Attribution biases are biases that affect the way we determine who and what is responsible for an event or action. It links closely to social cognition, for example, the role of mind in our social behavior, how our thoughts are influenced by social situations, and how our thoughts influence social behavior. Attribution biases are based on situational and dispositional factors.
Situational factors are something to so with personal factors, and dispositional factors are something to do with external factors. These examples also link to the principles of the sociocultural level of analysis, human beings are social animal and culture influences behaviors. Fundamental attribution error (FAE) means people tend to overestimate dispositional factors and underestimate situational factors when they witness an event or action.
This is because when people consider their behavior, they would think they have acted differently under different circumstances, and sometimes they do not have enough information of the event to make a balance judgment or decision, so they attribute behavior to disposition. There are supporting evidences for fundamental attribution errors, for example, the Jone Et Al study.

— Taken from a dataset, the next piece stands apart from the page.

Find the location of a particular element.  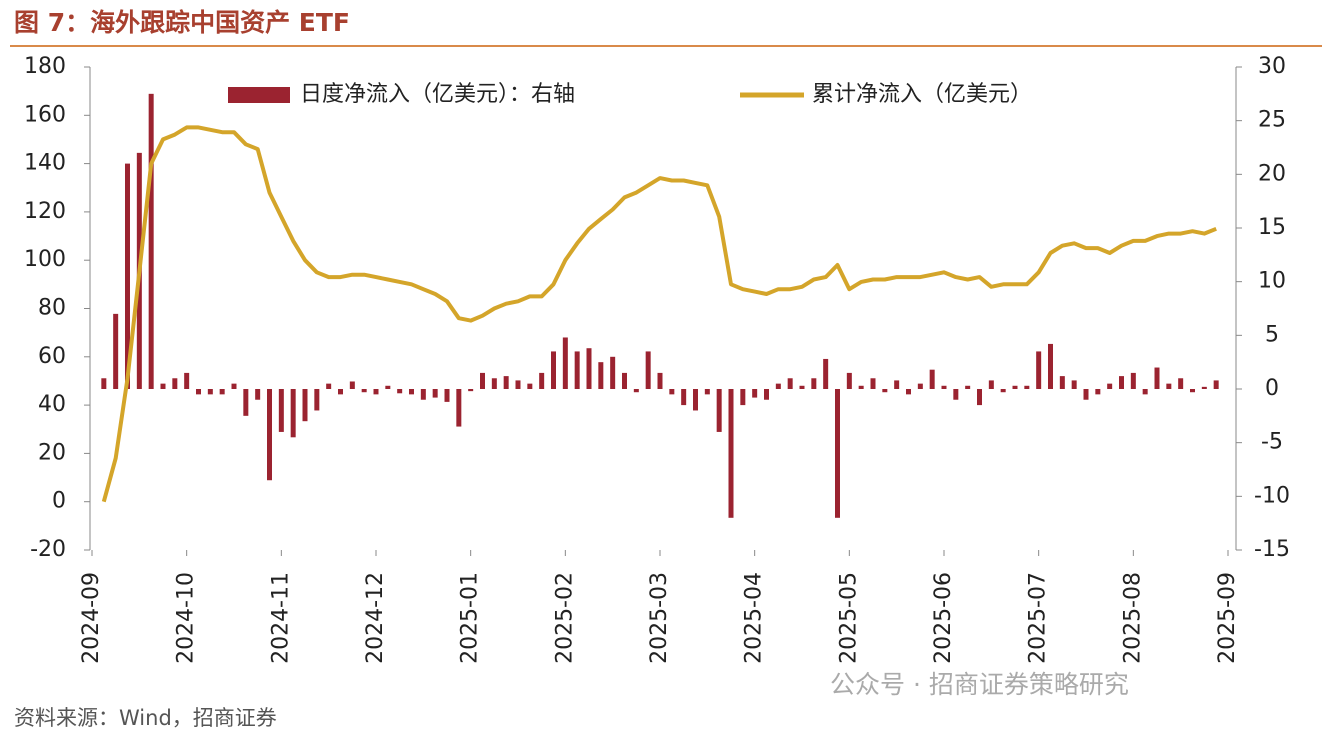

x-tick-label: 2024-09 is located at coordinates (92, 618).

The method of this experiment is that some students read aloud an essay, and students listening to it were told that this essay wasn’t the student’s own work.
The finding is that students still assumed to have opinions of essay read out, therefore attribution essay to dispositional factors, it is because they were only told that “It was not the students own work”, the students have not taken into account the situational. Lee Et Al’s study also supports fundamental attribution errors. It is a simply lab experiment, participants are separated into 3 groups, game host, contestants and audiences. Then audiences watch the game show and were asked to rank if the game show host or the contestant on intelligence.
The finding is that game show host was attributed to be the most intelligent. In conclusion, people overestimated dispositional factors rather than the situation in road accidents, they did not look at the situation which was that the game show host only read questions and answers and presumed they were intelligent, even though the audiences knew they were all role playing. These studies help to support fundamental attribution errors they illustrate how our mind get influence by social situations and how our thoughts influence social behavior.
People are more likely to blame on the person or object and not look at the situation. And therefore leads to illogical conclusions. Self-serving bias is another error in attributions. It is when people take credit for their successes and interpret events to favor ourselves, for example, in a football game, the coach tend to attribute his team in internal factors instead of external factors, and when they loses, they will blame on the external factors because they want to dissociate themselves from failures.
This is because people want to keep and protect their self-esteem. There are some evidences that go against Abramson et Al’s study and self-serving bias. In some cases, it is not true for everybody that people attributes as self-serving bias. For example, depressed people tend to blame on internal factors instead of external factors, it is because they have low self esteem. And stressful people attribute success to external factors. These examples are exception to the rule of self-serving bias.
Somehow, there are advantages about attribution biases. Plausible that witness can be caused stress, leading to dispositional attributions, and plausible that victims are personally affected by crime. However, attribution bias can lead results to be inaccurate, majority of evidence are biased, since eye witnesses are more likely to blame on situational factors and exaggerating how much they involved. These can lead results and conclusions are not reliable. Cultural differences can also affect the way of self-serving bias.
In Kashima and Triandis’ study, results are carried from two different countries, Japan and America. They found out that the Americans tended to be attributing their success to ability and the Japanese tended to explain their failures to their lack of ability. The results are different because of their influence of culture and lead them to be modesty bias. People are different in modesty due to their culture, society and nature. In conclusion, if people get their self-esteem from group identity, they are less to be self-serving bias and being modesty bias.